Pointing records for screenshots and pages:

◆ ◆ ◆

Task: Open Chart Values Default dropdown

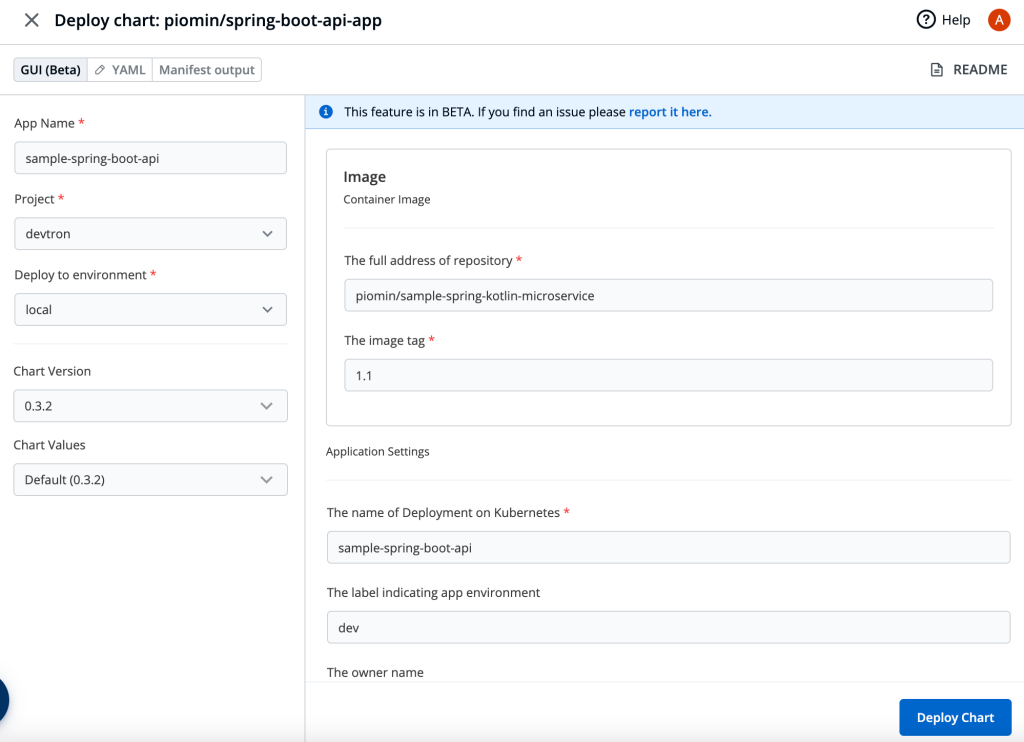Action: tap(150, 479)
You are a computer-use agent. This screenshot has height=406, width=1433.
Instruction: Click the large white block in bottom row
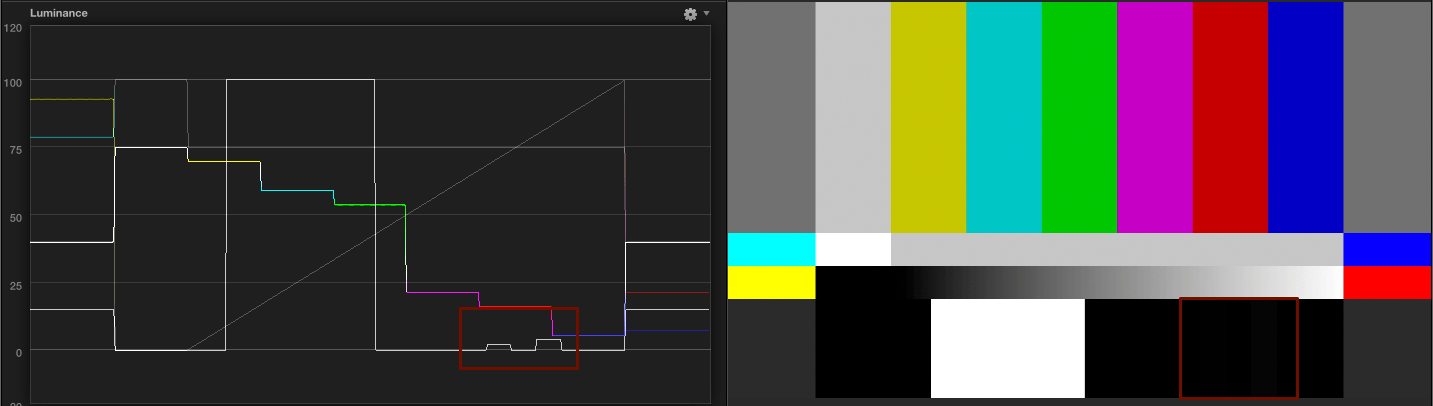(1007, 348)
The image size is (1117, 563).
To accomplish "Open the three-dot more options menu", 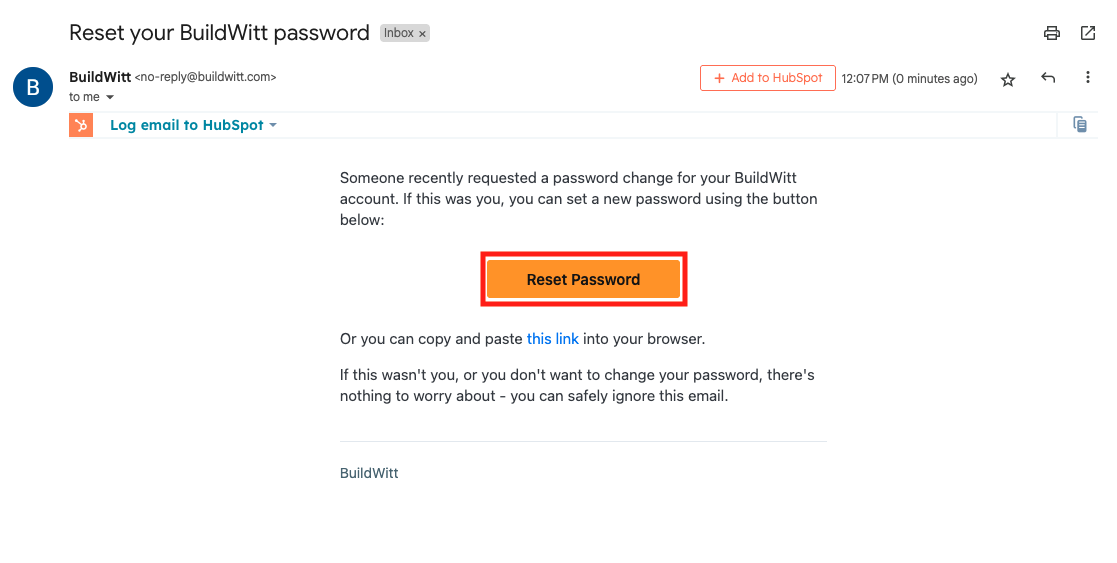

◆ ◆ ◆

- **Written request**
Change "large" to "big" in the lines starting with the one that contains "You are a computer-use" and going on through the end of the lines, and write out only those lines with everything else unchanged. Leave the pictures out of your answer.

- **Correct answer**
You are a computer-use agent. This screenshot has height=406, width=1433.
Instruction: Click the big white block in bottom row
(1007, 348)
The image size is (1117, 563).
To accomplish "Open the three-dot more options menu", 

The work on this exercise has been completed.